Uma pesquisa anterior liderada por Lidija, publicada em 2015 na RadioGraphics, revelou que os restos mumificados de animais maiores apresentavam evidências de traumatismo craniano infligido por humanos, provavelmente como uma tentativa de imobilizar e matar o animal.
A última refeição
Para o estudo publicado em setembro, citado no início da matéria, os pesquisadores analisaram a múmia de um crocodilo que faz parte da coleção do Birmingham Museum and Art Gallery, do Reino Unido. O animal mede 2,23 metros de comprimento.
Em 2016, a grande múmia do crocodilo foi levada pelos pesquisadores da Universidade de Manchester para o Royal Manchester Children's Hospital, onde passou por uma série de estudos radiográficos.

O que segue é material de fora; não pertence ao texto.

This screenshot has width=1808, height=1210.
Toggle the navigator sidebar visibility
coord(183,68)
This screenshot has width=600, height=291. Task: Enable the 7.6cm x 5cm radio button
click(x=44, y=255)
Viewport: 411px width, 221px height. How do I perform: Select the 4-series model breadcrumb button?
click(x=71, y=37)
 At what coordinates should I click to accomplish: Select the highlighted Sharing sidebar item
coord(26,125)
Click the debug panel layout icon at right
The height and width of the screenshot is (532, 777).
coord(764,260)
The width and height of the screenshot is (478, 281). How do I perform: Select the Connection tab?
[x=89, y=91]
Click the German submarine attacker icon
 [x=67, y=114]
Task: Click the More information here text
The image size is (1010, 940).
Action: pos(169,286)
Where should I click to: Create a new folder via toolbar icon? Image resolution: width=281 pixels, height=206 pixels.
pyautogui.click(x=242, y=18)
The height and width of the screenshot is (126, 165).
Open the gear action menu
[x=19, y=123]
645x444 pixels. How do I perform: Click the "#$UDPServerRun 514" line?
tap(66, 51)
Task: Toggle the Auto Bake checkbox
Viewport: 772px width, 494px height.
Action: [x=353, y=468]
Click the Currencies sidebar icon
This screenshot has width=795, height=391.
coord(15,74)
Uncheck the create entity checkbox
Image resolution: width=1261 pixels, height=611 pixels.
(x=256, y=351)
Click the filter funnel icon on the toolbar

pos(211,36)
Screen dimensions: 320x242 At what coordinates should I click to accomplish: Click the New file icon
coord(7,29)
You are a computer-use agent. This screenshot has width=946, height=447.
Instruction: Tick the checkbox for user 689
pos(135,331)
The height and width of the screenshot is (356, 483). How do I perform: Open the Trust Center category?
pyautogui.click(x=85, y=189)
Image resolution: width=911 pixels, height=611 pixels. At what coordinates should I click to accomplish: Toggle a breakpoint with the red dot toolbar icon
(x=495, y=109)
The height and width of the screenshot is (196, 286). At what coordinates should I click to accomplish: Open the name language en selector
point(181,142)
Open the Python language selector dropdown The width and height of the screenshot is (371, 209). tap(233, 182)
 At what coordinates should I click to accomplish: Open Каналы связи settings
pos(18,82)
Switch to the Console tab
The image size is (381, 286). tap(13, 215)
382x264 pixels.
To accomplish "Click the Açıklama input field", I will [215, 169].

Assim, por meio de raios-x e tomografias computadorizadas, os pesquisadores conseguiram confirmar que o trato digestivo do animal estava cheio de pequenas pedras conhecidas como "gastrólitos".
Sabe-se que os crocodilos frequentemente engolem pequenas pedras que ajudam não só na digestão de alimentos como também a regular sua flutuabilidade.
A presença dos gastrólitos sugere que os embalsamadores não realizaram a evisceração do animal, ou seja, o processo de remoção dos órgãos internos para retardar a putrefação.
No meio das pedras, os pesquisadores notaram a presença de uma espécie de anzol de metal e um peixe. A pesquisa aponta que os grandes crocodilos mumificados eram capturados na natureza usando anzóis iscados com peixes.
A técnica já havia sido citada pelo historiador grego Heródoto, que visitou o Egito no século 5 a.C. e relatou que porcos eram espancados nas marges do rio para atrair os crocodilos — que por sua vez eram capturados em anzóis iscados colocados no Nilo.